Der Ex-Profifußballer hatte es aber auch nicht leicht: Ausgerechnet zur Premiere seiner Doku-Soap zitterten sich Balotelli und Co. beim Elfmeterschießen ins Halbfinale der Fußballeuropameisterschaft. Das drückte die Quoten zur Premiere natürlich kräftig - gerade mal 500.000 Zuschauer waren dabei, als "Loddar" aus seinem Privatleben erzählte. Der Marktanteil lag bei jämmerlichen 2,9 Prozent.

Das kann aber auch daran gelegen haben, dass die Show inhaltlich überhaupt nichts zu bieten hatte.

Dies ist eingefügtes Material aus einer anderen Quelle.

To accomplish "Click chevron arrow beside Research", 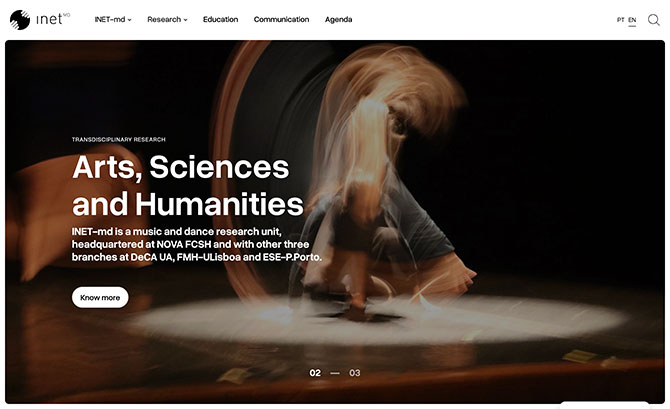I will (x=185, y=20).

Da wurde es schon zum Highlight, wenn Lothar Matthäus ohne Kochschürze am Herd stand, um seiner Joanna (ohne Erfolg) ein Spiegelei zu zaubern.

Immerhin hatte er für die wenigen Zuschauer der Show überraschende Styling-Tipps parat. Seine Freundin bat er zum Beispiel, keine Strumpfhose anzuziehen - trotz winterlicher Minustemperaturen. "Weißt du warum? Stilbruch", so "Loddar" zu dem konsternierten polnischen Unterwäsche-Model.

Jetzt kann man auch verstehen, warum Vox-Chefredakteur Kai Sturm bereits im Vorfeld der Ausstrahlung zugegeben hatte, dass man mit "Lothar - immer am Ball" unzufrieden sei. Der "Stern" schreibt in seiner TV-Kritik zum Beispiel vom "traurigen Leben des Lothar Matthäus". Weiter heißt es: "Die Doku zeigt einen verblassenden Semipromi und früheren Weltstar, der auf dem Platz alles erreicht hat und nun verzweifelt versucht, in seinen eigenen vier Wänden weiterzuführen, was ihm karrieretechnisch längst entglitten ist." Noch härter geht "Spiegel Online" mit Lothar Matthäus ins Gericht: Der Ex-Profikicker sei "klug wie ein Kühlschrank".

Wie es Lothar Matthäus wohl mit der Kritik ergeht? "Wir zeigen uns eben, wie wir sind, und was andere davon halten, interessiert uns nicht", hatte er vor wenigen Wochen gesagt. Das passt, denn umgekehrt interessiert sich ja auch kaum jemand für ihn.